Why context matters in VQA and Reasoning: Semantic interventions for VLM input modalities

The various limitations of Generative AI, such as hallucinations and model failures, have made it crucial to understand the role of different modalities in Visual Language Model (VLM) predictions. Our work investigates how the integration of information from image and text modalities influences the performance and behavior of VLMs in visual question answering (VQA) and reasoning tasks. We measure this effect through answer accuracy, reasoning quality, model uncertainty, and modality relevance. We study the interplay between text and image modalities in different configurations where visual content is essential for solving the VQA task. Our contributions include (1) the Semantic Interventions (SI)-VQA dataset, (2) a benchmark study of various VLM architectures under different modality configurations, and (3) the Interactive Semantic Interventions (ISI) tool. The SI-VQA dataset serves as the foundation for the benchmark, while the ISI tool provides an interface to test and apply semantic interventions in image and text inputs, enabling more fine-grained analysis. Our results show that complementary information between modalities improves answer and reasoning quality, while contradictory information harms model performance and confidence. Image text annotations have minimal impact on accuracy and uncertainty, slightly increasing image relevance. Attention analysis confirms the dominant role of image inputs over text in VQA tasks. In this study, we evaluate state-of-the-art VLMs that allow us to extract attention coefficients for each modality. A key finding is PaliGemma's harmful overconfidence, which poses a higher risk of silent failures compared to the LLaVA models. This work sets the foundation for rigorous analysis of modality integration, supported by datasets specifically designed for this purpose.
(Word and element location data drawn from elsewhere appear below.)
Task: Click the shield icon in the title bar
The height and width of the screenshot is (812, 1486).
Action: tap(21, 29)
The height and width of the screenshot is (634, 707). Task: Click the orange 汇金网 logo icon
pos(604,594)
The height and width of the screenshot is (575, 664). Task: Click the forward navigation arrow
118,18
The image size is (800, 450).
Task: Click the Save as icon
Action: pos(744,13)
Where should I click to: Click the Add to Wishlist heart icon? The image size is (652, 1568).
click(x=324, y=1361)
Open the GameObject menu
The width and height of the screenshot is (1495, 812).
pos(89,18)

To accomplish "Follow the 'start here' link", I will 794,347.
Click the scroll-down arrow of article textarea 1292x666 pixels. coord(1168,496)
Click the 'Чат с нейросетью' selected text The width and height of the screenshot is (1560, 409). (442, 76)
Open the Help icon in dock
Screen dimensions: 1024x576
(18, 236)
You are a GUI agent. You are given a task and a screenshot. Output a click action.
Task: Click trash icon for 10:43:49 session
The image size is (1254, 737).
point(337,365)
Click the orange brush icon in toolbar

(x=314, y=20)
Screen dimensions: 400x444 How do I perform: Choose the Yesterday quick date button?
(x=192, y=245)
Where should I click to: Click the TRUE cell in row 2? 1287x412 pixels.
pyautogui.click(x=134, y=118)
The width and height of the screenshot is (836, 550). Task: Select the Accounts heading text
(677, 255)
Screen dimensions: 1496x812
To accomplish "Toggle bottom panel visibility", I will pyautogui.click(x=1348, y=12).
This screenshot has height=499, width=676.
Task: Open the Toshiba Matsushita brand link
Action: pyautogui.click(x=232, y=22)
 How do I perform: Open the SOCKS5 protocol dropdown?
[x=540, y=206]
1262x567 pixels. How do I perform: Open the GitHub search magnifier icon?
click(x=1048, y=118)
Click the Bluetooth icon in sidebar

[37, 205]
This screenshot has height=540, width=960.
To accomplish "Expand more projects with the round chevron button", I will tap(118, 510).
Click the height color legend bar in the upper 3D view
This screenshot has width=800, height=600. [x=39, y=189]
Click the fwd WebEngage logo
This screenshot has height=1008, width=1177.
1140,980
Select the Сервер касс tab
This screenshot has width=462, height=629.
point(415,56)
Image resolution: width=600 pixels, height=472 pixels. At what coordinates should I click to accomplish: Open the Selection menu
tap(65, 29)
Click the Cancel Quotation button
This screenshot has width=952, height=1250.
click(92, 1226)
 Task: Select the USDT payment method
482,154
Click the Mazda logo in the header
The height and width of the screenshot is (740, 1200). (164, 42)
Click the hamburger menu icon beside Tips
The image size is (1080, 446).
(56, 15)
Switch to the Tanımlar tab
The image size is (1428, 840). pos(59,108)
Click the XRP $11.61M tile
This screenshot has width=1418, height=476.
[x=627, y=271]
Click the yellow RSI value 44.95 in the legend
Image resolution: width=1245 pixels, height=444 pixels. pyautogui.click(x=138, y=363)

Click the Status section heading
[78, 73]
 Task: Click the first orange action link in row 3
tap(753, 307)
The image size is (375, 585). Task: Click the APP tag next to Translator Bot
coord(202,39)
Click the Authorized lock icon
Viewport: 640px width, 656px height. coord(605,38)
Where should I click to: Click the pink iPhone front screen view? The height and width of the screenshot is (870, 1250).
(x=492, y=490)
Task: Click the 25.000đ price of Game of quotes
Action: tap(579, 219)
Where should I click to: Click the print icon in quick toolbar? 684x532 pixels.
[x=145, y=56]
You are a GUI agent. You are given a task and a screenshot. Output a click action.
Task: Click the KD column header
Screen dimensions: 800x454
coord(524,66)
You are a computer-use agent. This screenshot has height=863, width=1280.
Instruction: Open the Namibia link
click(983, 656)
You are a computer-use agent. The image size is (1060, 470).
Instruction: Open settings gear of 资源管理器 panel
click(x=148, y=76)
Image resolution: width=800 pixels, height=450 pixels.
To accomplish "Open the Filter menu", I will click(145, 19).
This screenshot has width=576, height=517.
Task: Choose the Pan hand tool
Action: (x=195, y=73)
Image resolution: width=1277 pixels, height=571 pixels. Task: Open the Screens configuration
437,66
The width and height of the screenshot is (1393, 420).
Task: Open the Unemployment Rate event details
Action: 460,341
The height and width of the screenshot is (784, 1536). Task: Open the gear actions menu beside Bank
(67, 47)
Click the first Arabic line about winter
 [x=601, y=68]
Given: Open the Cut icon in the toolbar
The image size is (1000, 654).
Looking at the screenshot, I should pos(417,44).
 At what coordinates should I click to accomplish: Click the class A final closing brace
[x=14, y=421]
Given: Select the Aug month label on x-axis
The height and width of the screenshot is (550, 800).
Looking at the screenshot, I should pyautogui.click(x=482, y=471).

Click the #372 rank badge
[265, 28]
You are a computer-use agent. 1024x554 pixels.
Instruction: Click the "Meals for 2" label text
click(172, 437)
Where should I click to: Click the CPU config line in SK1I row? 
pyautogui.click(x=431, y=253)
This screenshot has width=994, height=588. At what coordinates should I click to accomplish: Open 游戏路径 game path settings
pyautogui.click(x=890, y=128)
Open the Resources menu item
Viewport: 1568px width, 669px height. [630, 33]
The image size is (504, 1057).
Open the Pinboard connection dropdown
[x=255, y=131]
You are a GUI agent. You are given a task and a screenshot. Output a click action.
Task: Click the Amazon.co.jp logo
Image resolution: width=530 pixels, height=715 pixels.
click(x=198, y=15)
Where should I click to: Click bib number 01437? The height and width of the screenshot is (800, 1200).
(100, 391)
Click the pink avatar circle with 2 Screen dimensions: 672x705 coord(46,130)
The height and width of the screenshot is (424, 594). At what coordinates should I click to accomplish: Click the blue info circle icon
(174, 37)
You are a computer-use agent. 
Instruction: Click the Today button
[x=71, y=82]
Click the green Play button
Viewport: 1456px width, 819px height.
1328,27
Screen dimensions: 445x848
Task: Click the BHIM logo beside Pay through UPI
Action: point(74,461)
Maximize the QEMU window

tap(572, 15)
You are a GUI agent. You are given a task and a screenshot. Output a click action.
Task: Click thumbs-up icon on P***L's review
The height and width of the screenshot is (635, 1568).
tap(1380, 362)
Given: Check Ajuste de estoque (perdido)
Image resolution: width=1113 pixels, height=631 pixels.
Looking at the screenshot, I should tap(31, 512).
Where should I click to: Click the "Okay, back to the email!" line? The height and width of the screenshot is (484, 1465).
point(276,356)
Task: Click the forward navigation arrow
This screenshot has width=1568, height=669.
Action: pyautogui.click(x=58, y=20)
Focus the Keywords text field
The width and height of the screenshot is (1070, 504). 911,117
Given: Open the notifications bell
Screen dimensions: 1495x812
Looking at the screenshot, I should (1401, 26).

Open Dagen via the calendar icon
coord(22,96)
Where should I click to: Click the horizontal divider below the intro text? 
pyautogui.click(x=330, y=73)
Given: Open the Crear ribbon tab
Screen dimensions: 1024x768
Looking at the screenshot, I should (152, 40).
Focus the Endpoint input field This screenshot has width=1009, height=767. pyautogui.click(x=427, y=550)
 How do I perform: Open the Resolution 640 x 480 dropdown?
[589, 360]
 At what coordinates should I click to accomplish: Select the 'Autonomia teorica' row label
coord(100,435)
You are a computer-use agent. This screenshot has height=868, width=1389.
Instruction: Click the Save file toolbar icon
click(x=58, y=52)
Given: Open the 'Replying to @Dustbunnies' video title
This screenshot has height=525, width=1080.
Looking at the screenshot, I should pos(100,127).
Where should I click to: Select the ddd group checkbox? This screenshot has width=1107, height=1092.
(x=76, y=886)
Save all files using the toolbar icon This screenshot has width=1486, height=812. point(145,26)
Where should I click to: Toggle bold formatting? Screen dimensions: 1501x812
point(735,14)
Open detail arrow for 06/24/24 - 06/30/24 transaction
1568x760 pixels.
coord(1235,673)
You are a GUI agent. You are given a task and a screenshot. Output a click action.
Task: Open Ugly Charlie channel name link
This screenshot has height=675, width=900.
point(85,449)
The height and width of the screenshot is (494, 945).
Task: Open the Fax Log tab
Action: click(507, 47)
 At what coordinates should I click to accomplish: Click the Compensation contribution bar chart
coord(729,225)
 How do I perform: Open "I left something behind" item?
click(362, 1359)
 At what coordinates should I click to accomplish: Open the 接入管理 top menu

翻译：生成式人工智能的各种局限性，如幻觉和模型失效，使得理解不同模态在视觉语言模型预测中的作用变得至关重要。本研究探讨了图像与文本模态信息的整合如何影响视觉语言模型在视觉问答和推理任务中的性能与行为。我们通过答案准确性、推理质量、模型不确定性和模态相关性来衡量这种影响。我们研究了在视觉内容对解决视觉问答任务至关重要的不同配置下，文本与图像模态之间的相互作用。我们的贡献包括：（1）语义干预视觉问答数据集，（2）不同模态配置下各种视觉语言模型架构的基准研究，以及（3）交互式语义干预工具。语义干预视觉问答数据集是基准测试的基础，而交互式语义干预工具则提供了一个界面，用于测试和应用图像与文本输入中的语义干预，从而实现更细粒度的分析。我们的结果表明，模态间的互补信息能提高答案和推理质量，而矛盾信息则会损害模型性能和置信度。图像文本标注对准确性和不确定性的影响很小，仅略微增加了图像相关性。注意力分析证实了在视觉问答任务中，图像输入相对于文本占据主导地位。在本研究中，我们评估了允许提取各模态注意力系数的先进视觉语言模型。一个关键发现是PaliGemma模型有害的过度自信，与LLaVA模型相比，其存在更高的静默失效风险。这项工作为模态整合的严格分析奠定了基础，并得到了为此目的专门设计的数据集的支持。